**Given task:** Copy out the data starting at the line containing "1200x801 pixels. At" and ending with the line containing "pos(531,715)", changing "Screen dimensions" to "Screen size" and keeping everything else the same.

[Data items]

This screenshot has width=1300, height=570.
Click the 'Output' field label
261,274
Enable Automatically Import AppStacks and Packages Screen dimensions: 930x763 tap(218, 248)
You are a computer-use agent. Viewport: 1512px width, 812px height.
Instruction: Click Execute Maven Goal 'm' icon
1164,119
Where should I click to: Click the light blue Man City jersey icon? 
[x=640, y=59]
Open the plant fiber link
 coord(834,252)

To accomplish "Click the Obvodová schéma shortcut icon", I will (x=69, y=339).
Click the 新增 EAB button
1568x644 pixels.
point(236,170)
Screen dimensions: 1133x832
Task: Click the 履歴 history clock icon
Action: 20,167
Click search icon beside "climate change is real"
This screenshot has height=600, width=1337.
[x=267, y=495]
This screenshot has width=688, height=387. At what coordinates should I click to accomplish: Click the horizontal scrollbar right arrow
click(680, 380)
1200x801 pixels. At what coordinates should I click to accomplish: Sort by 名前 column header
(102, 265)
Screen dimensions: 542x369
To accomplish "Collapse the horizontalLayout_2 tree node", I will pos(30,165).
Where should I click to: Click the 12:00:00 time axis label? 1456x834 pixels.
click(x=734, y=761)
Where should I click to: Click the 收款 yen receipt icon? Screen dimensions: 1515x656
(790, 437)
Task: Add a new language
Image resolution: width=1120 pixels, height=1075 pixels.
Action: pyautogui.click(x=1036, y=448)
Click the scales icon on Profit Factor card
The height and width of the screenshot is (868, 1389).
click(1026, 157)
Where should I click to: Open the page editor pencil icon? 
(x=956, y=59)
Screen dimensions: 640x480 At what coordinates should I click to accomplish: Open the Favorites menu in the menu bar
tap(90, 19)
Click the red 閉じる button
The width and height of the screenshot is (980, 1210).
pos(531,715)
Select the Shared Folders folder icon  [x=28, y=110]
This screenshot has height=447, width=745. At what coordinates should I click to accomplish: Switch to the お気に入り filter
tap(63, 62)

**Task output:**
1200x801 pixels. At what coordinates should I click to accomplish: Sort by 名前 column header
(102, 265)
Screen size: 542x369
To accomplish "Collapse the horizontalLayout_2 tree node", I will pos(30,165).
Where should I click to: Click the 12:00:00 time axis label? 1456x834 pixels.
click(x=734, y=761)
Where should I click to: Click the 收款 yen receipt icon? Screen size: 1515x656
(790, 437)
Task: Add a new language
Image resolution: width=1120 pixels, height=1075 pixels.
Action: pyautogui.click(x=1036, y=448)
Click the scales icon on Profit Factor card
The height and width of the screenshot is (868, 1389).
click(1026, 157)
Where should I click to: Open the page editor pencil icon? 
(x=956, y=59)
Screen size: 640x480 At what coordinates should I click to accomplish: Open the Favorites menu in the menu bar
tap(90, 19)
Click the red 閉じる button
The width and height of the screenshot is (980, 1210).
pos(531,715)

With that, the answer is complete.